Dr Daniel Aronov was hugely popular on TikTok before his videos were removed.Credit:TikTok

The secret briefing on Monday, organised by AHPRA for health experts and industry insiders, was told the cosmetic surgery industry was different to other parts of the medical industry because it had a unique mix of money and vulnerability.

“Some appear to place profit over patient safety,” participants were told by Tonkin.

She said one issue was a weak safety and reporting culture among doctors and if the regulator could turn the tide on the significant under-reporting of patient harm, regulators would act more quickly to keep patients safe.

“We need to find out about these guys before they end up on 60 Minutes so we have a chance to do something about them,” she said.
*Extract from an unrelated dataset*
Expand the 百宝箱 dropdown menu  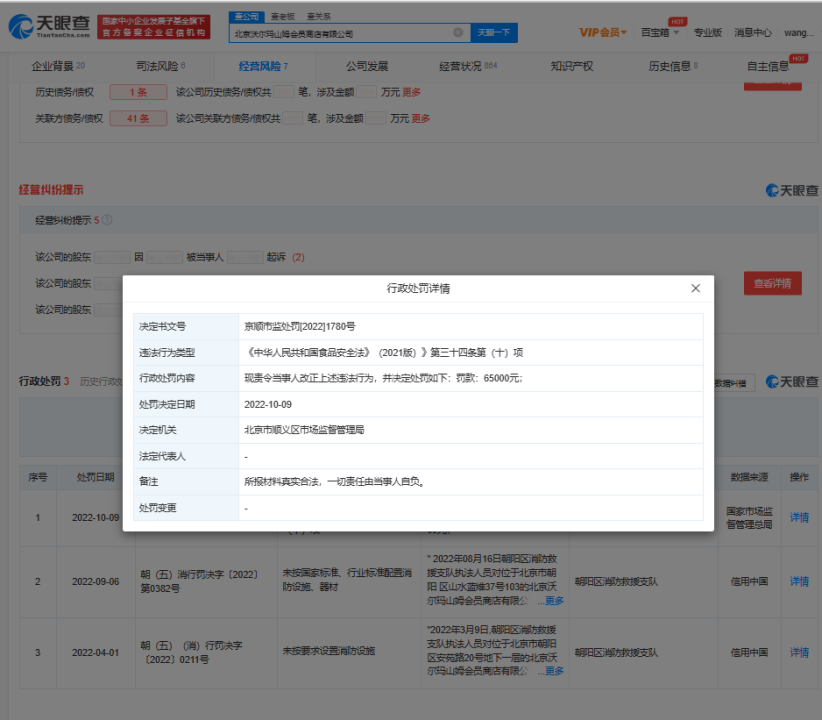point(660,32)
This, and a recommendation to introduce grandfathering arrangements to allow cosmetic surgeons who are not currently qualified surgeons to continue to practice, raised the ire of at least one participant, who revealed the details of the meeting.
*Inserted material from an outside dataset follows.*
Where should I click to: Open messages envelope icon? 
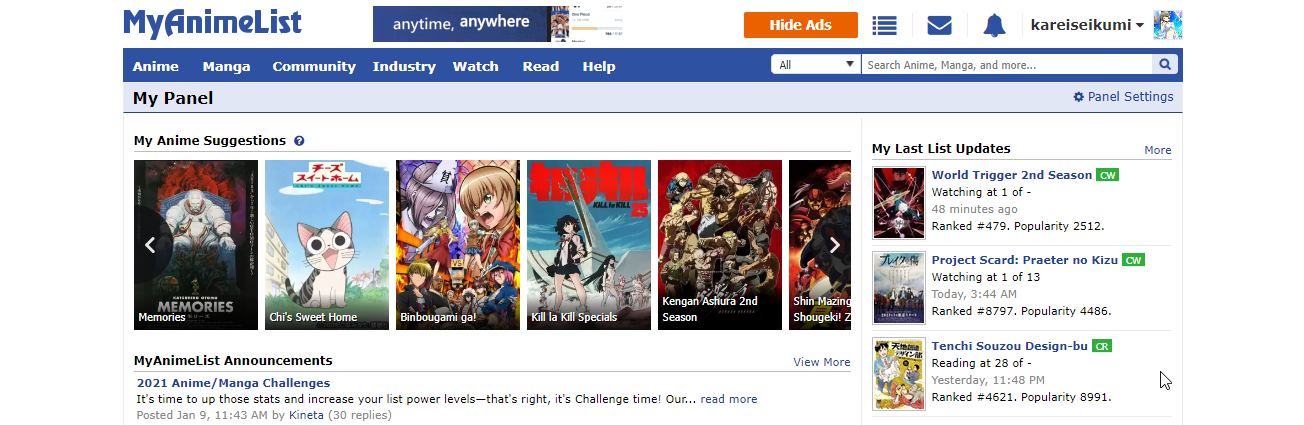(x=939, y=25)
Professor Mark Ashton was one of the more vocal critics at the briefing. Ashton, who was not the source of the leak, was contacted for comment but said he was bound by confidentiality and couldn’t comment apart from saying he was “profoundly disappointed” by the recommendations.

Dr Robert Sheen, president of the Australasian Society of Aesthetic Plastic Surgeons, who also wasn’t the source of the leak, said in a statement after the briefing, it had become clear meaningful reform that protects patients was not going to come without a leadership change at AHPRA and the medical board. “Is AHPRA now complicit in patient harm? They must go,” he said.

“AHPRA CEO Martin Fletcher, and chair of the Medical Board of Australia Anne Tonkin have presided over a culture that has tolerated a lack of accountability and responsibility for the dangerous situation that has been allowed to thrive in Australia, with breach after breach of medical and practitioner conduct,” Sheen said.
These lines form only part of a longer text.